E. Compensation Formula
Some firms share salary information internally; others do not. Some use lockstep methods for compensation; others use factors such as hours billed, practice size or seniority. Ask about the method used and consider how it will affect you. For example, will you prefer the predictability of a lock step system or would you prefer a merit-based system? Does the compensation system use "carrots" to encourage certain behavior or "sticks" to discourage it? Which approach do you prefer?

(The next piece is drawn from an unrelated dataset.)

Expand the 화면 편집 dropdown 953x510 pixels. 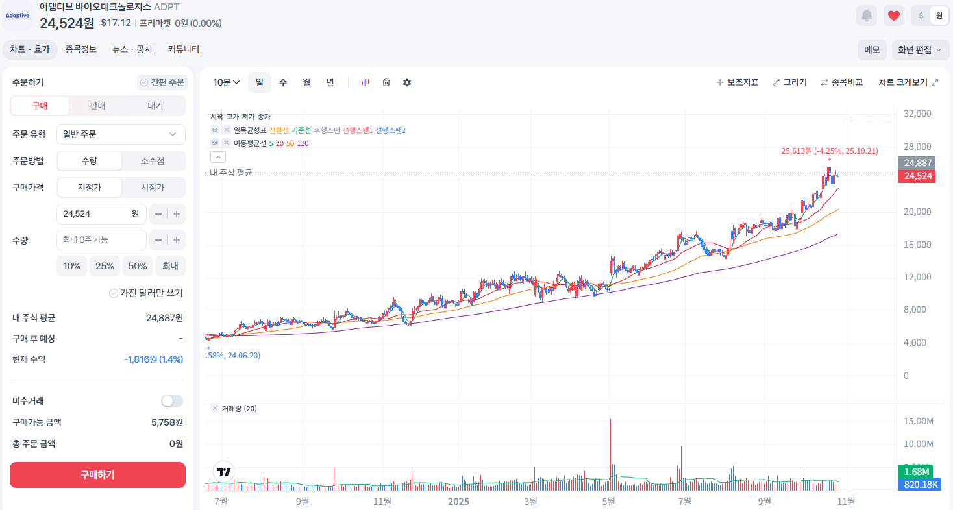click(919, 50)
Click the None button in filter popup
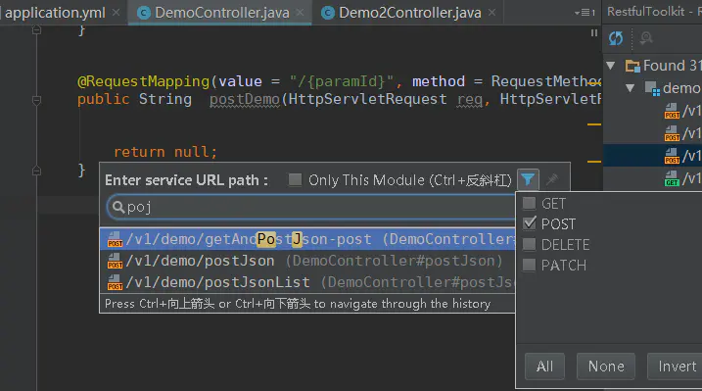Image resolution: width=702 pixels, height=391 pixels. pos(606,367)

Consider how the compensation formula will affect your behavior and the behavior of others. For example, Fredrikson & Byron has a relatively low par, 1775 hours, and pays associates a bonus for every hour by which they exceed this requirement. People outside the firm have often asked if this creates pressure on associates, but associates at Fredrikson like the system because it is flexible. If you work the stated par of 1775 hours, you have met the firm's expectations. But if you work harder, either because you choose to or client needs require it, you are rewarded for that effort.

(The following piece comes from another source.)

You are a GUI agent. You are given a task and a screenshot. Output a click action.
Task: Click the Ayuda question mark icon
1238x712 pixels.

Finally, ask how compensation is handled in a bad year. Some firms borrow money to maintain salaries, which carries obvious risks. Some compensation systems are self-correcting while others require the firm to manually re-adjust compensation if finances are unusually good or bad. During a bad year, such discussions can be quite contentious.
F. Becoming a Shareholder
All firms have varying expectations about who will become shareholders. Some firms use associates primarily as a source of revenue, with very little expectation that many associates will still be working at the firm after four or five years. Other firms view associates as the future and hire with the expectation that every associate has the potential to become a partner. The philosophy of the firm has a major impact on how associates are treated.

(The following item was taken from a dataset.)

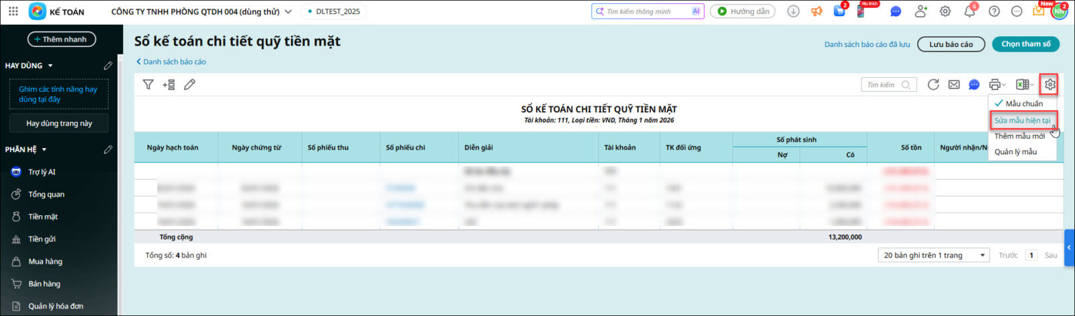Screen dimensions: 1075x316
Task: Click the Chọn tham số button
Action: (x=1025, y=44)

Firms also have a range of expectations on what an associate must do to become a shareholder. Partnership may seem far off, but understanding the firm's approach to adding partners often reveals a great deal about the work environment.
- How does the firm help new lawyers grow into shareholders?
- What percentage of lawyers become partners/shareholders?
- What are the criteria used to decide whether someone becomes a partner?
- How do associates know if they are on track?
- How often are lawyers "voted down" for partner?
- What size practice (if any) is expected to make partner?
- What role does par play in shareholder requirements?
G. Happiness/Job Satisfaction
One of the most important questions is whether the lawyers at a firm enjoy their work. While stories of unhappy lawyers may be the norm, there are many happy lawyers in the world. As you interview, it is often helpful to determine why people choose to leave a particular firm. Was it something specific to the firm, or a general displeasure with the private practice of law?
Attorneys who have changed firms, often called laterals, can offer unique insight into the differences between firms. Seek them out and ask them to compare firms. Determine which firms draw attorneys from other firms and which do not.
Finally, it is quite common for lawyers to change practice areas over time, either as the lawyer's interests change, or because economic forces require it. Determine whether the firm provides any assistance to lawyers who seek to change the emphasis of their practice.
- Why do attorneys leave the firm?
- How many associates have left the firm?
- How many shareholders have left the firm?
- How many lawyers have left to go to other law firms?
- Has the firm had success hiring lateral attorneys?
- If a lawyer has a problem, where can they turn for help?
- Do lawyers ever change departments within the firm?
- What do you wish you had known about the firm before you joined it?